**Alıştırma hedefi:** Pandemi ve Çin konulu sayfa alıntısına göre Mahir Kaynak, bir olayın faillerini bulmak isteyenlerin neye bakması gerektiğini söylerdi?

─── Sayfa alıntısı

Rahmetli Mahir Kaynak “bir olayın faillerini bulmak istiyorsanız o olayın piyonlarına ya da aracılarına değil, olayın kime yaradığına bakmak lazım” derdi. Hemen şu an alıcı soruyu soralım: pandemi krizi kime yaramış? Cevap açık ve net; Çin’e ve bir avuç otoriter rejimlere.
Trump’ın virüse Çin virüsü demesini hem bu manada hem de virüsün Çin’den dünyaya ihraç edilmesi nedeniyle haklı buluyorum.
Virüsü laboratuvarlarda üret, dünyayı geç bilgilendir ve dünyaya yayılsın. Ondan sonra bütün dünya ekonomileri küçülsün, bir milyona yakın insan ölsün ve sen pozitif büyüme gerçekleştir, virüs yayılımını kontrol altına al.
Gelinen noktada hem ekonomik hem de siyasi anlamda Çin’in otoriter rejiminin başarılı olduğu algısı dünya üzerinde yayılmaktadır.
Hem ürettiği teknoloji ile hem de otoriter yönetim anlayışıyla pandeminin bulaşmasını asgariye indirmek için yapılan yaptırımlar (evlerine kilitlenen, kapılarına beton dökülen hane halkı görüntüleri hafızalarda taze) ve mesafe, maske, hijyen kuralları zorunlu-baskıyla uygulanmıştır.

──────
─── Veri bölümü

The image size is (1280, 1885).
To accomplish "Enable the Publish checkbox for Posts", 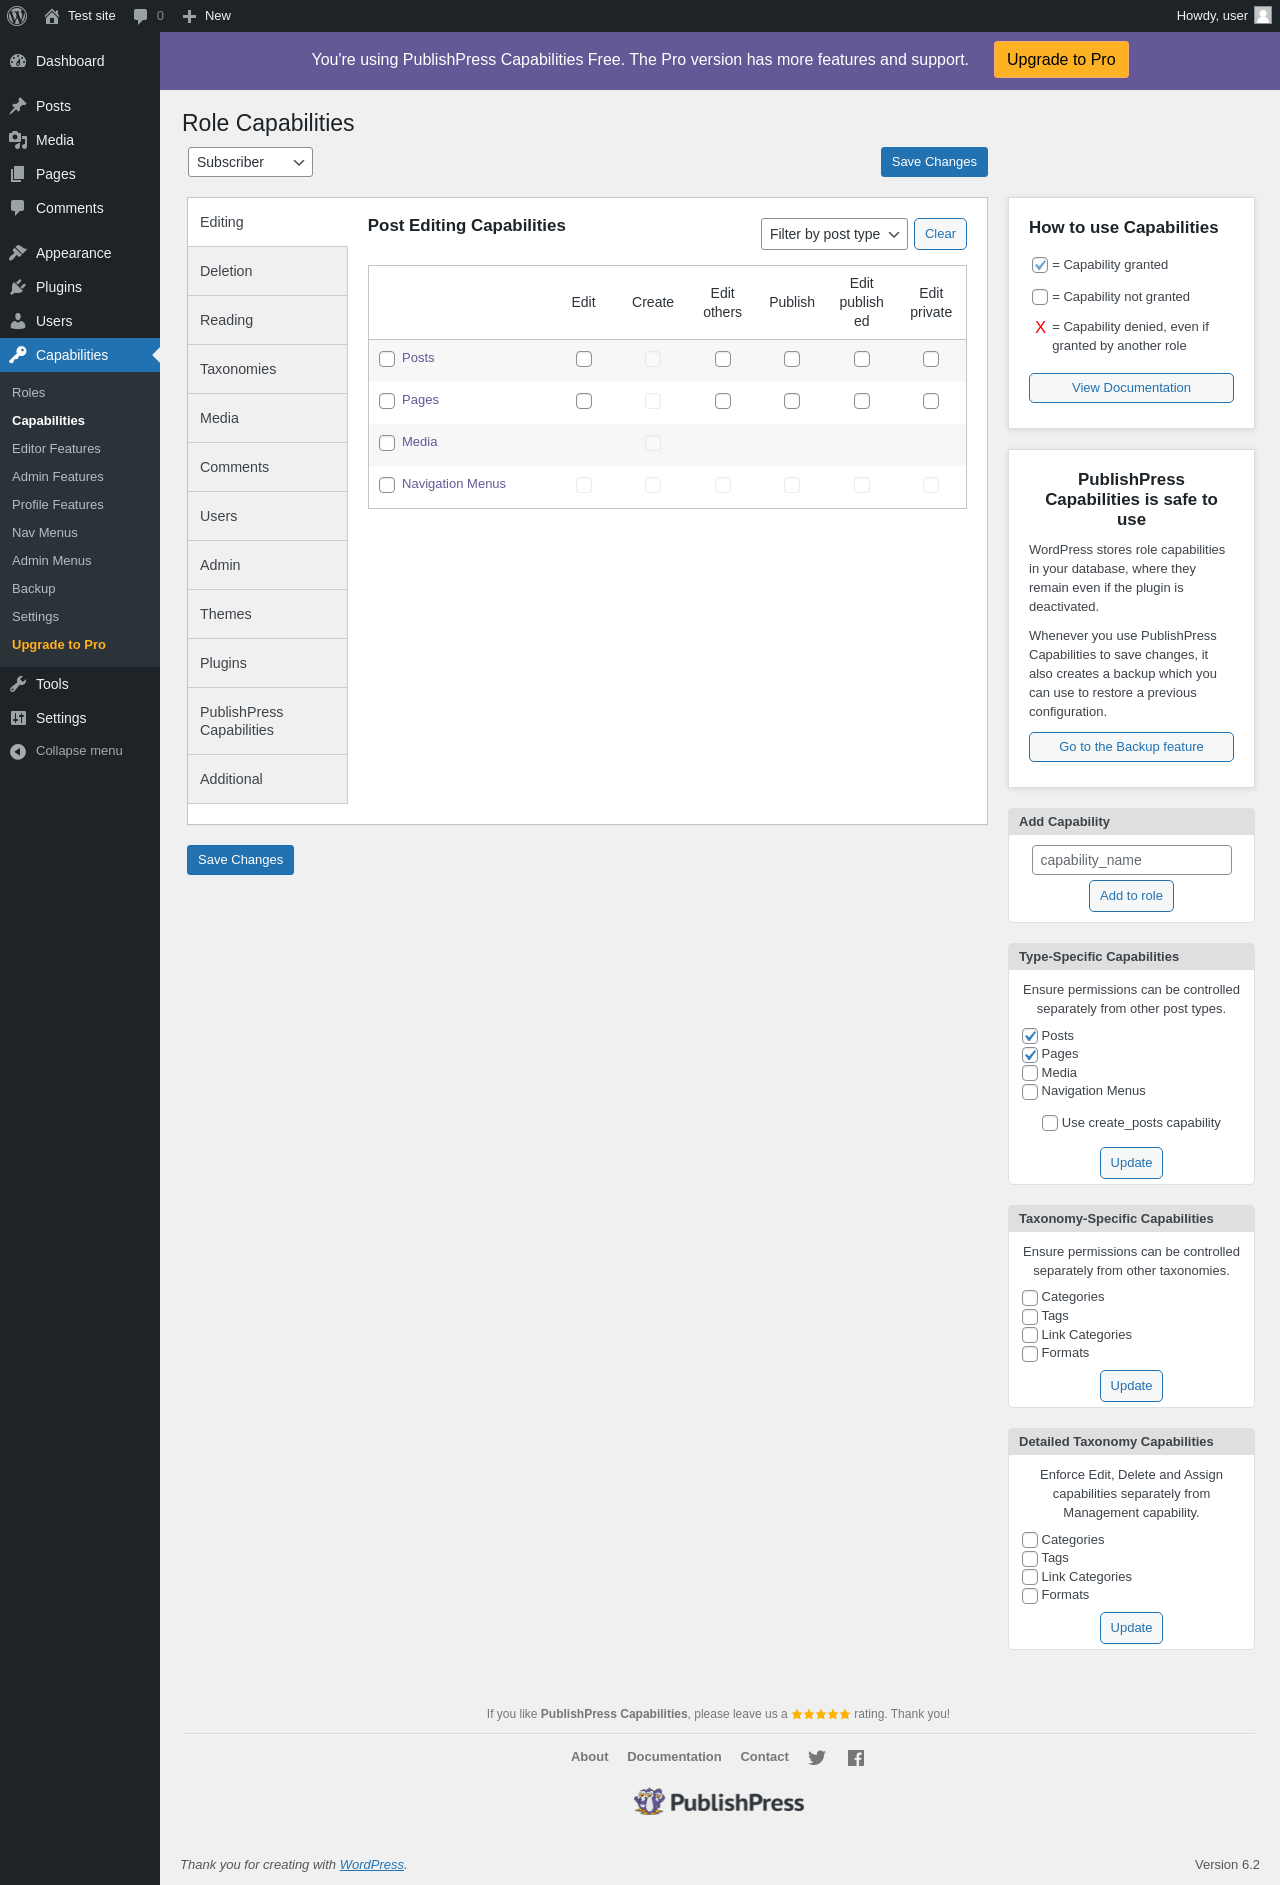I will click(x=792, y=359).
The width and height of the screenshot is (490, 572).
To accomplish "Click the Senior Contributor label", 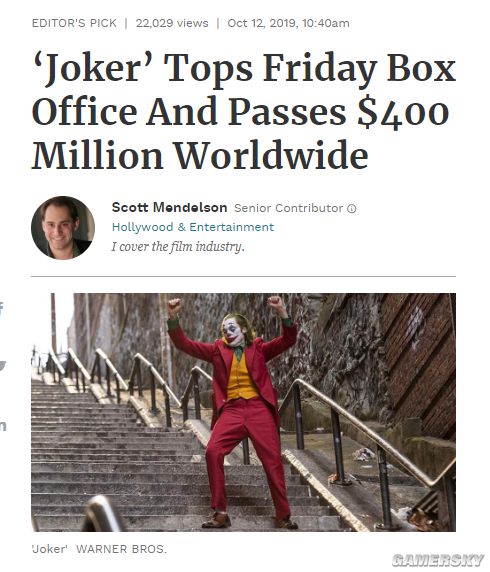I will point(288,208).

──────

**Alıştırma sonucu:** Olayın kime yaradığına bakmak gerektiğini söylerdi.